## Exercise aim
The result should be a full, exact repeat of the entries, free of pictures.
Input material below:
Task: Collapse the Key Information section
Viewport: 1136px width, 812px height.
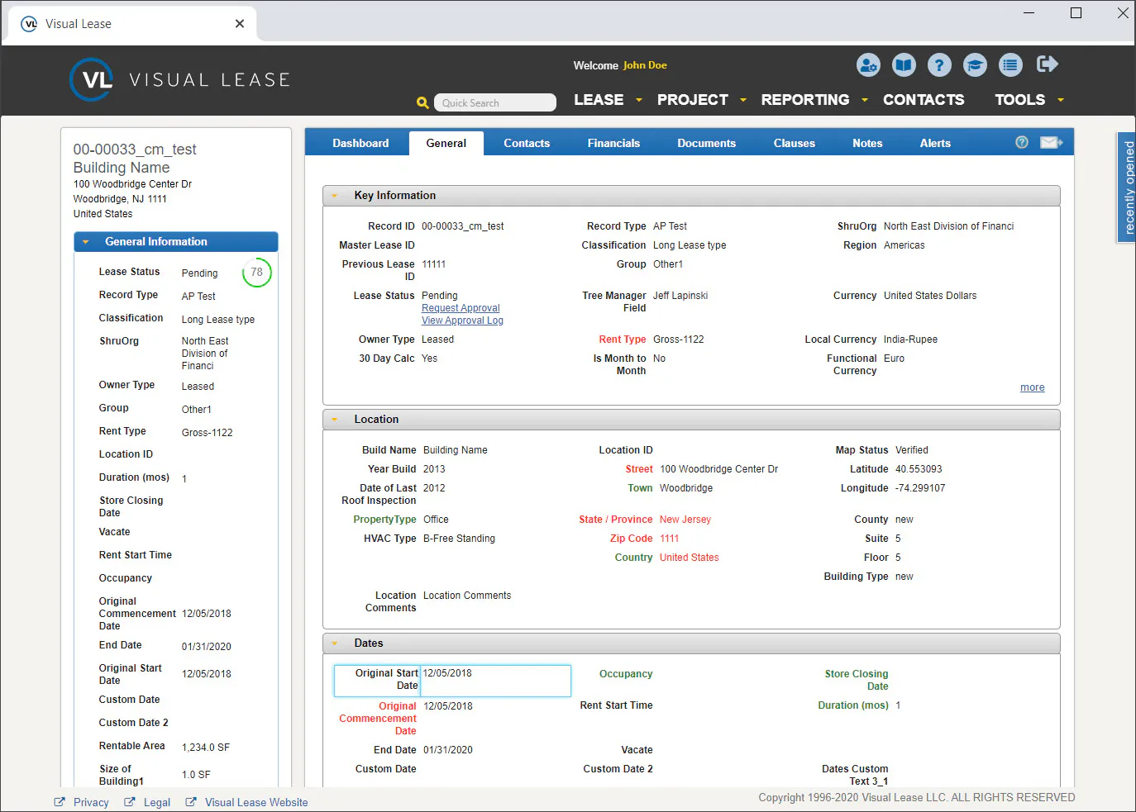Action: (x=334, y=195)
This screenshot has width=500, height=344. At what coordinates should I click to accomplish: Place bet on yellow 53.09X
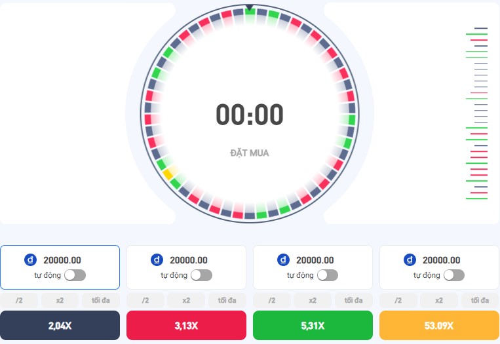click(x=439, y=326)

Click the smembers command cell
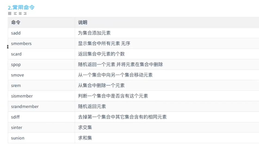[x=41, y=44]
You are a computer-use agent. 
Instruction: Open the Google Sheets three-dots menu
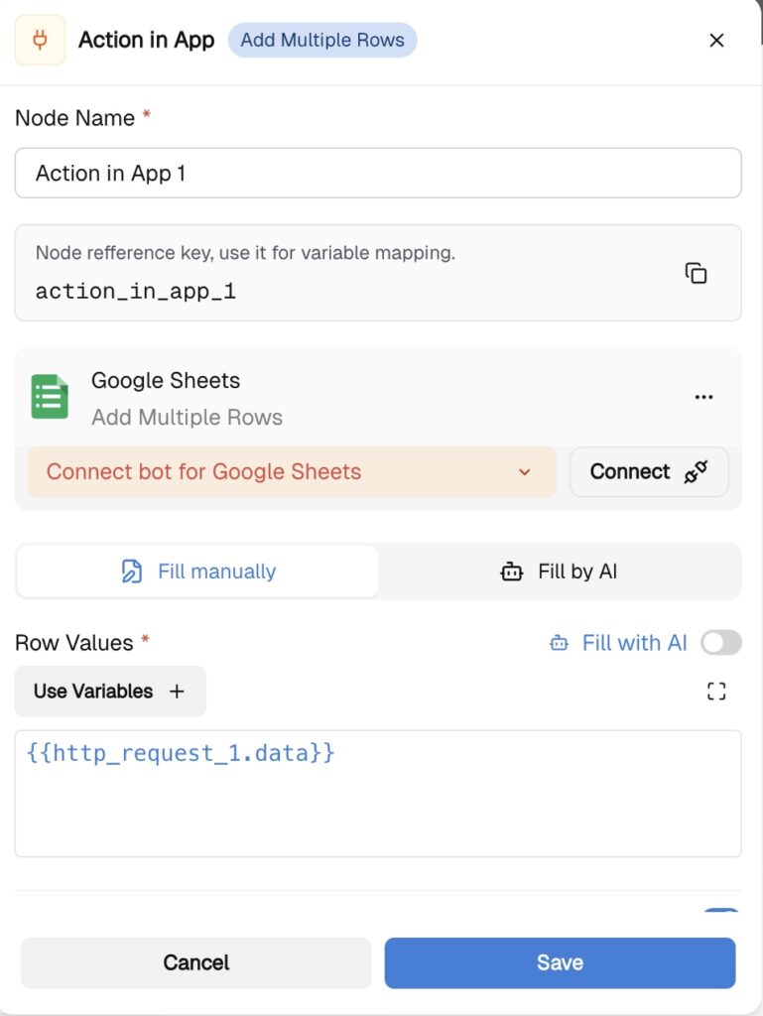pyautogui.click(x=703, y=397)
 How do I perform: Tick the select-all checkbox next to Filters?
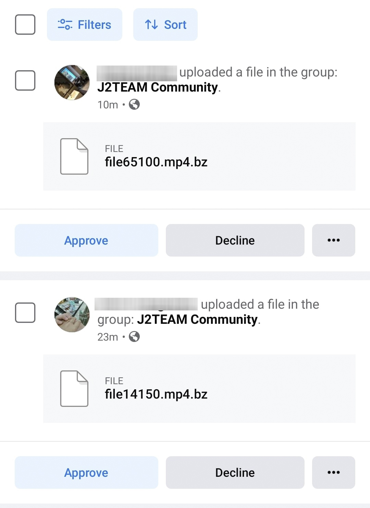(x=25, y=25)
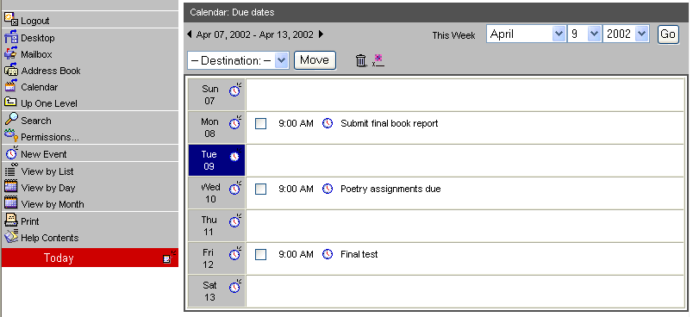Click the Address Book icon

[x=11, y=69]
End of Input material.
## Answer to the exercise
Task: Collapse the Key Information section
Viewport: 1136px width, 812px height.
Action: (x=334, y=195)
This screenshot has width=500, height=344. At what coordinates should I click to accomplish: Place bet on yellow 53.09X
click(x=439, y=326)

Click the smembers command cell
[x=41, y=44]
You are a computer-use agent. 
Instruction: Open the Google Sheets three-dots menu
pyautogui.click(x=703, y=397)
 How do I perform: Tick the select-all checkbox next to Filters?
(x=25, y=25)
Click the Address Book icon

[x=11, y=69]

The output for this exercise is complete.